La visita de este periódico a Santa Catalina empieza, de la mano de ARCA, en la esquina de la calle Anníbal con Avenida Argentina, el lugar donde hace pocos meses las máquinas acabaron con un edificio característico del barrio, en contra de la voluntad de la mayor parte de los vecinos. Donde estaba la casa, ahora hay un solar vacío que permanecerá así hasta que alguien se decida a construir, algo muy complicado en los tiempos que corren.

Cuando por fin lo haga, se regirá por unas normas que nada tienen que ver con la tipología urbanística del barrio. Así lo remarca ARCA: la legislación que regula las nuevas viviendas en Santa Catalina es exactamente la misma que en cualquier otra barriada de Palma, lo que lleva a la construcción de edificios que desentonan, con chaflanes en lugar de las características esquinas redondeadas y voladizos que invaden la acera a partir del primer piso, rompiendo la línea de la calle. La situación es preocupante si se analiza la gran cantidad de solares vacíos existentes, aptos para construir sin cortapisas en cualquier momento.

En la otra cara de la moneda, están los propietarios que han rehabilitado viviendas ya existentes o han construido respetando el carácter del barrio, atrayendo de esta manera a paseantes, comercios y restaurantes. «Eso es dar valor añadido», opina Fermoselle.

Edificio de la Calle Anníbal, antes de su demolición

Albert Herranz, escritor y miembro también de ARCA, es el encargado de hacer los apuntes históricos.
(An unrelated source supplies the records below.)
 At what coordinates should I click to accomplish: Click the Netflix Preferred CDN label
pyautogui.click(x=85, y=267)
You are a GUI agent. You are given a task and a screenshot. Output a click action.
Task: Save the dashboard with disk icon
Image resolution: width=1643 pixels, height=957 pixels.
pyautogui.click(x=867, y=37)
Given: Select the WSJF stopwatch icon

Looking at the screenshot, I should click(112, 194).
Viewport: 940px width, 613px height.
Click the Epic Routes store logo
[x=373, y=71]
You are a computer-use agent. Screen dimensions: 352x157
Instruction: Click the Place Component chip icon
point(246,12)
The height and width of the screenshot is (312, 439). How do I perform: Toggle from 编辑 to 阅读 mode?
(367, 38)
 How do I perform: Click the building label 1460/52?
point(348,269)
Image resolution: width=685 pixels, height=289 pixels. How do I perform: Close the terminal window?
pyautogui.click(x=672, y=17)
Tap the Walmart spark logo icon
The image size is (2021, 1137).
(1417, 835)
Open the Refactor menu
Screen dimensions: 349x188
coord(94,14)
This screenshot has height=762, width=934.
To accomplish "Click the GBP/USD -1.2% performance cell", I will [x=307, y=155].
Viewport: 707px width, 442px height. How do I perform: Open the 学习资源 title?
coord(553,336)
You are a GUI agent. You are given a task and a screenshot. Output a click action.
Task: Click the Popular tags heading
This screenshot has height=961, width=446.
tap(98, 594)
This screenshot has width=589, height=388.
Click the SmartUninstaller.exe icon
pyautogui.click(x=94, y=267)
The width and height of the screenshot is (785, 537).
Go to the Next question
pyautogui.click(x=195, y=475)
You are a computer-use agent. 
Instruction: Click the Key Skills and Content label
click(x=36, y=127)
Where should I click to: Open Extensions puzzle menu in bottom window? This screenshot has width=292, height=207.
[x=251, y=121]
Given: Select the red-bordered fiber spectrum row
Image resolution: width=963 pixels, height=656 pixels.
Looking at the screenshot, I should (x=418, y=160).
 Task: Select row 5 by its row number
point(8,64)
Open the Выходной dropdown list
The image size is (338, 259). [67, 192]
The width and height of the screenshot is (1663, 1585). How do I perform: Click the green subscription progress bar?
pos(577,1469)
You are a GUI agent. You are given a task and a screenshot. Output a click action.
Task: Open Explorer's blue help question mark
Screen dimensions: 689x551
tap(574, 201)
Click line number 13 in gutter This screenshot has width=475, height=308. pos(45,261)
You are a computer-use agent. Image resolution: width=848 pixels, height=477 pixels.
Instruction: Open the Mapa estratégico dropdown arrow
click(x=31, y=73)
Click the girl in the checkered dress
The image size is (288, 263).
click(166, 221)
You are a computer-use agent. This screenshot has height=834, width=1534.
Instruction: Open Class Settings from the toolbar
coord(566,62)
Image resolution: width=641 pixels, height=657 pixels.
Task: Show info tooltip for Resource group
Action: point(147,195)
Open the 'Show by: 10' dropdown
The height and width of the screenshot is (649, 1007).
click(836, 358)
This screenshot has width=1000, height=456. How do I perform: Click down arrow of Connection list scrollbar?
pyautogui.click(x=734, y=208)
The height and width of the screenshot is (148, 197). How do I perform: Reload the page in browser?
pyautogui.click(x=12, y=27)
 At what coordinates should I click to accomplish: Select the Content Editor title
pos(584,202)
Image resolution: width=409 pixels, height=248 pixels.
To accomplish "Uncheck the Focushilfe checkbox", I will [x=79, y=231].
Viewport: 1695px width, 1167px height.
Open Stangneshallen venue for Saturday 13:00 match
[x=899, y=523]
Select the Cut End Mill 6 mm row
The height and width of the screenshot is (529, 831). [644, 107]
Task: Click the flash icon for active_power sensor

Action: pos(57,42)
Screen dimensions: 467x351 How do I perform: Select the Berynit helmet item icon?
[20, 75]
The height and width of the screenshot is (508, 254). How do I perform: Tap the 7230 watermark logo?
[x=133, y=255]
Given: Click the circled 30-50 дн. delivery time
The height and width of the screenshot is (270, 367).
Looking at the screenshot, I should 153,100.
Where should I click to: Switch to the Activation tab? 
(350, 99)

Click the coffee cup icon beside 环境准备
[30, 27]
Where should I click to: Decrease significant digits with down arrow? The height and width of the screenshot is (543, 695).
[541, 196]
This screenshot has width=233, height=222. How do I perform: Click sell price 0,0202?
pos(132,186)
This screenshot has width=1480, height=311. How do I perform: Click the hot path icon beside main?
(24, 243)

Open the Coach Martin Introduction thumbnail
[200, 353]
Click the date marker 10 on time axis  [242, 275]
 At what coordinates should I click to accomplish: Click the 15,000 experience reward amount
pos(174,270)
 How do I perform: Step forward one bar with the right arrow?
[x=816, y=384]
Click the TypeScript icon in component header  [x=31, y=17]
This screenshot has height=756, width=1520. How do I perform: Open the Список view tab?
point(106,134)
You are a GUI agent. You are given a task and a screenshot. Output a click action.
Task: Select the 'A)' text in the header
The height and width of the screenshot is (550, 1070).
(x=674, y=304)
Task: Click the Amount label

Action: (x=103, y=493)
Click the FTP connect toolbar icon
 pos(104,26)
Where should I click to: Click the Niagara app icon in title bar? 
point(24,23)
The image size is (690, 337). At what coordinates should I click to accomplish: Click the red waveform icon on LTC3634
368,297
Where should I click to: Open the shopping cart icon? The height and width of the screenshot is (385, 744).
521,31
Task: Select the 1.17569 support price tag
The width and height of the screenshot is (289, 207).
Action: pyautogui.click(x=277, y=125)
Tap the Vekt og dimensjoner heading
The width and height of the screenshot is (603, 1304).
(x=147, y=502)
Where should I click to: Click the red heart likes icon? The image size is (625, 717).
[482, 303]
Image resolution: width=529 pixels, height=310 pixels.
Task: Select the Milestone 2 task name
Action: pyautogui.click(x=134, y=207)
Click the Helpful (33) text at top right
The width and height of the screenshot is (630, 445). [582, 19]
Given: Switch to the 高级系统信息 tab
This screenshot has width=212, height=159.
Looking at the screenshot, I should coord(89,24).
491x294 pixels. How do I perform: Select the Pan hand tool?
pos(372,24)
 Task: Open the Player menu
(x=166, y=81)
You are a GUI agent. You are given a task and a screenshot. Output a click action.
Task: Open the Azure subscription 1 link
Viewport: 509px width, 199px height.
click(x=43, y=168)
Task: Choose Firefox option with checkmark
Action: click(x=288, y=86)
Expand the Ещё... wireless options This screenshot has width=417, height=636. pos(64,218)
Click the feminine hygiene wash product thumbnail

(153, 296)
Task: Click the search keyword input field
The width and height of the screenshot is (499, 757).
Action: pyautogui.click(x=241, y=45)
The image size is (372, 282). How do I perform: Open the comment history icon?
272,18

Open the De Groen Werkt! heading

Santa Catalina no es sólo el barrio más antiguo de Palma externo a las murallas, sino que ya en el siglo XV hay testimonios gráficos de sus primeros pobladores. En concreto, la primera foto de la barriada la hizo el pintor Pere Niçard en su famoso Sant Jordi (1468). En él, aparece la carretera de Porto Pi –hoy calle Sant Magí– y la iglesia de los hermitaños, construida por sacerdotes que provenían de Tarragona y que trajeron a la capital el culto al patrón de esta ciudad catalana, que no es otro que Sant Magí.

Las calles y sus leyendas

La siguiente anécdota es más divertida. La cuenta al atravesar la calle Pursiana, probablemente deformación de la palabra prusiana y atribuible, según la leyenda, a una prostituta de Prusia que vivió en el barrio.

Cada esquina tiene su miga, aunque haya que recurrir al recuerdo. Donde ahora hay un edificio moderno, se alzó Can Tatxa, lugar donde antaño dormían los fichajes peninsulares del_Mallorca cuando llegaban a la isla. Y en algunas partes, aún pervive el trazado de cuando Santa Catalina, barrio popular y marinero, era el polígono industrial de Palma.

Desde Avenida Argentina hasta Joan Crespí, de un lado, y desde Es Jonquet hasta la calle Industria, del otro, Santa Catalina sigue siendo «el único pueblo de Mallorca sin ayuntamiento», según bromean sus vecinos. La cuestión es que su espíritu perviva.